Project
Advanced engineering of C1 metabolism towards methanol-based biotechnology
This project focused on environmental sustainability, with the aim of developing a microbial workhorse that can efficiently utilize one- carbon compound specifically methanol through advanced system engineering.
Background
Pressing issues related to climate change and fossil-fuel dependence requires urgent intervention towards developing biotechnological manufacturing platforms that can efficiently produce value-added commodities in sustainable manner. A key challenge for the development of bio-manufacturing is the need for sustainable, cheap, abundantly available feedstocks for microbial bio-production, which ideally do not compete for arable land and climate. Current bio-manufacturing platforms are mostly based on plant-derived sugars, which exert an undesired pressure on arable land and biodiversity, thereby hindering the realization food security and environmental sustainability.

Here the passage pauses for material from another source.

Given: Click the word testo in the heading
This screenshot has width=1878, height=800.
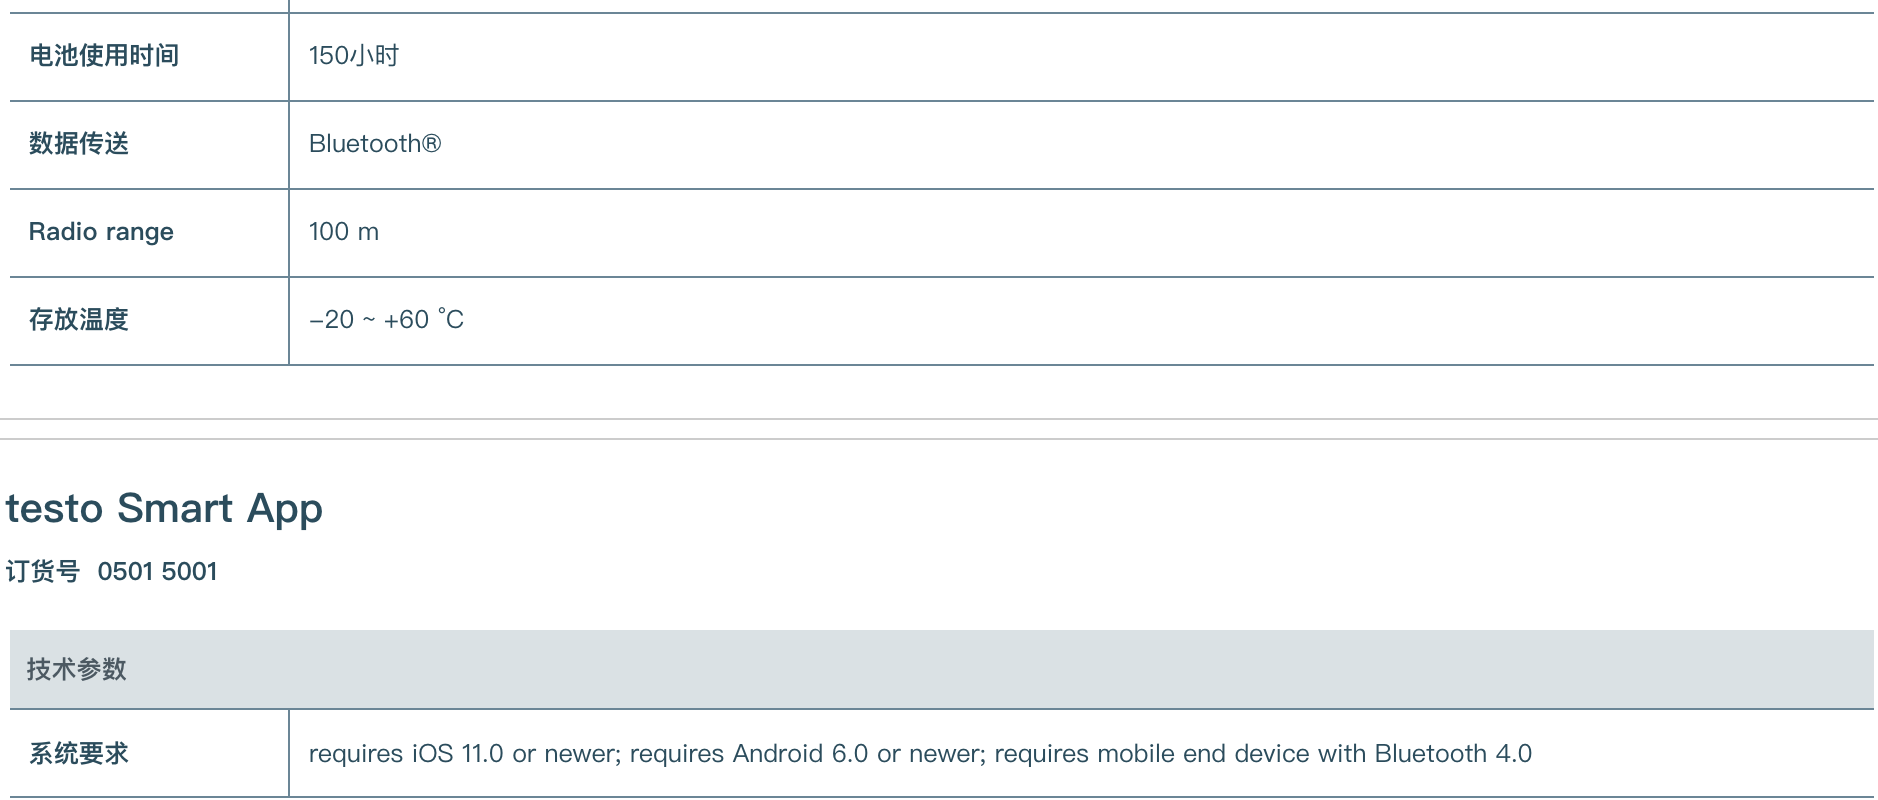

Methanol is a promising alternative one-carbon (C1) feedstock, which can be sustainably produced from waste resources or CO2 and renewable hydrogen. Natural microorganisms that can grow on methanol still face various limitations, such as low production rates or inefficient methanol assimilation, for economically feasible bio-manufacturing. Therefore, engineering of an efficient synthetic methanol assimilation route, the Reductive Glycine Pathway in the model bioproduction host E. coli system will be a right step towards developing efficient methylotrophy.
Project aims
- Abolish intermediate metabolite toxicity and optimize gene functionality
- Optimize metabolic bottleneck of methanol oxidation and
- Optimize the rGly pathway and the native metabolic network at systems-level in E. coli system towards delivering efficient methylotrophy
Techniques
The project will adopt tools such as MAGE, CRISPR-Cas genome engineering techniques as well as adaptive laboratory evolution to achieve the aims.